**DATA SUPPLIED:**

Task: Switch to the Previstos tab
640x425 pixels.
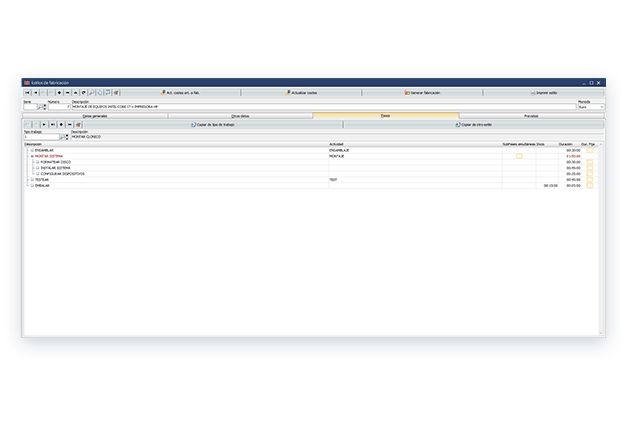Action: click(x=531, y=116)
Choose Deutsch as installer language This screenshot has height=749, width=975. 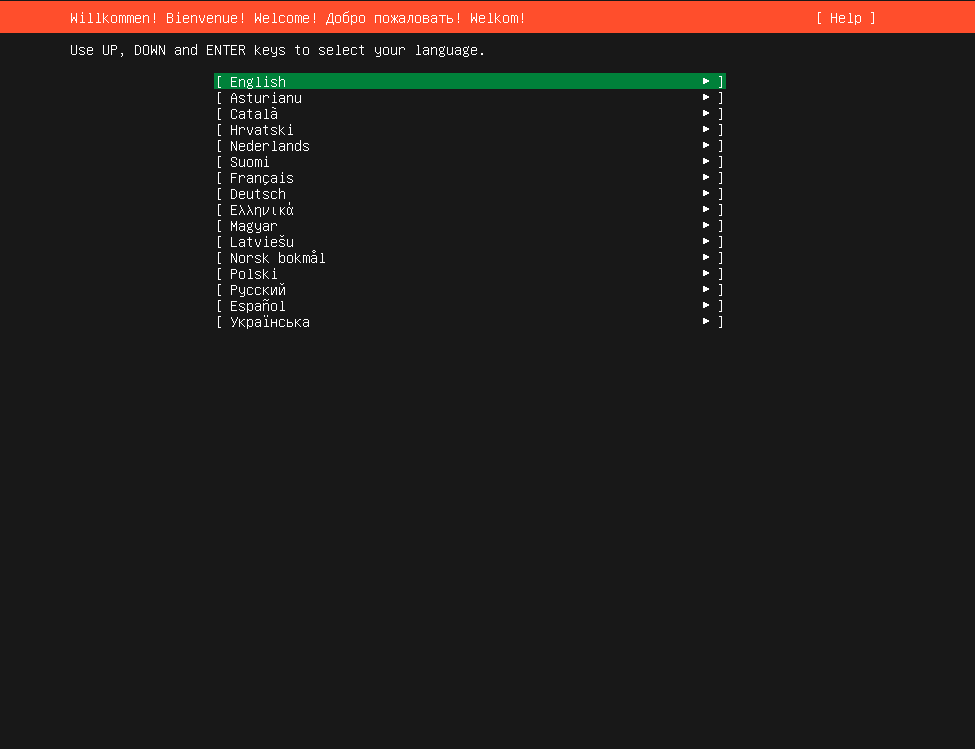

---

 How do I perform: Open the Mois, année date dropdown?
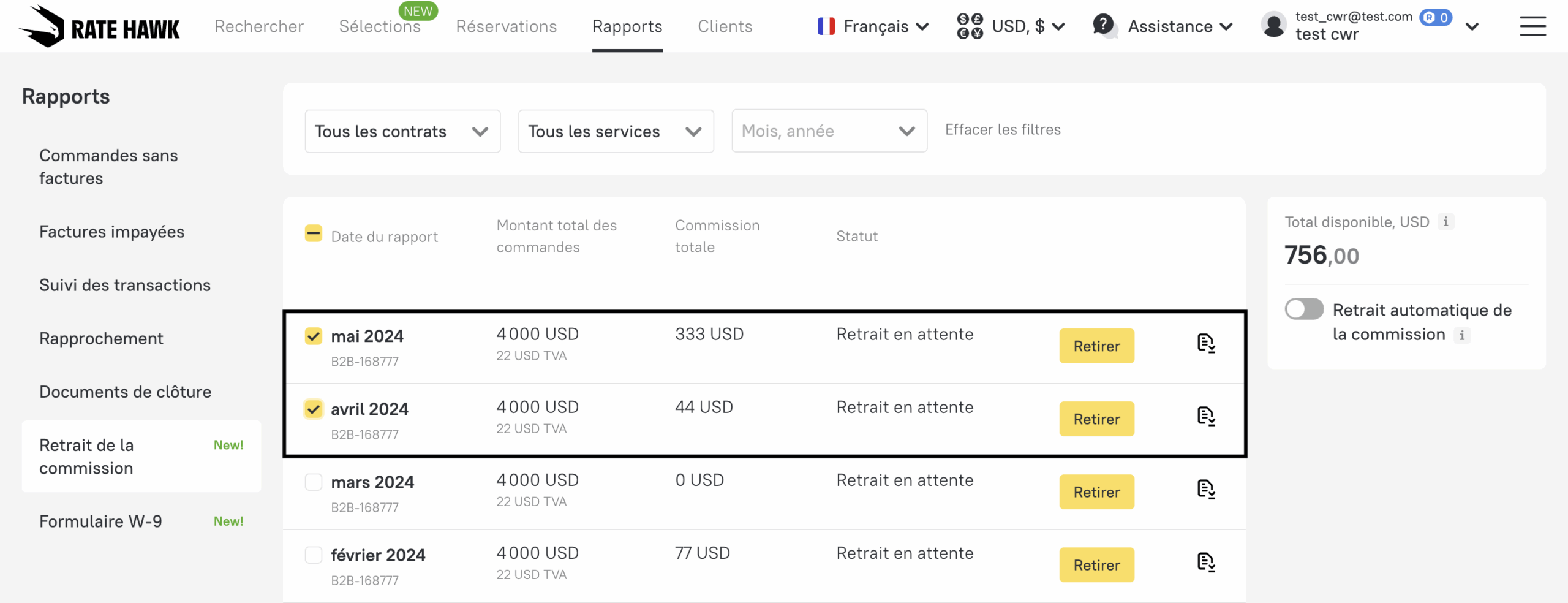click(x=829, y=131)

**TASK DESCRIPTION:** Rewrite the entries beginning at the line that contains "How do I perform: Open" and ending after the line that contains "click(x=829, y=131)", replacing "dropdown" with "menu" and keeping everything else unchanged. Leave the pictures out of your answer.

**REPLY TO THE TASK:**
 How do I perform: Open the Mois, année date menu?
click(x=829, y=131)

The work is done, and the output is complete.